TEL'M: Test and Evaluation of Language Models
George Cybenko, Joshua Ackerman, Paul Lintilhac
TL;DR
TEL'M proposes a five-ingredient framework for principled LM evaluation that emphasizes task concreteness, observable properties, and rigorous measurement design. It introduces a formal metric architecture with simple, compound, and higher-order property metrics, underpinned by probabilistic guarantees, and discusses design and execution practices to enable reproducible, end-use–driven assessments. The approach aims to move LM evaluation toward rigorous, industrial-grade testing akin to healthcare and defense, with a parity-case study illustrating practical reporting. Collectively, TEL'M offers a structured path to quantify LM capabilities and limitations for high-value commercial, government, and national security applications, enabling more reliable, transferable insights across evolving AI systems.
Abstract
Language Models have demonstrated remarkable capabilities on some tasks while failing dramatically on others. The situation has generated considerable interest in understanding and comparing the capabilities of various Language Models (LMs) but those efforts have been largely ad hoc with results that are often little more than anecdotal.
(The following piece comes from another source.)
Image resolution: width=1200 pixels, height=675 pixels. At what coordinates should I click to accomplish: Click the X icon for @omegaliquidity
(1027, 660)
This is in stark contrast with testing and evaluation processes used in healthcare, radar signal processing, and other defense areas. In this paper, we describe Test and Evaluation of Language Models (TEL'M) as a principled approach for assessing the value of current and future LMs focused on high-value commercial, government and national security applications. We believe that this methodology could be applied to other Artificial Intelligence (AI) technologies as part of the larger goal of "industrializing" AI.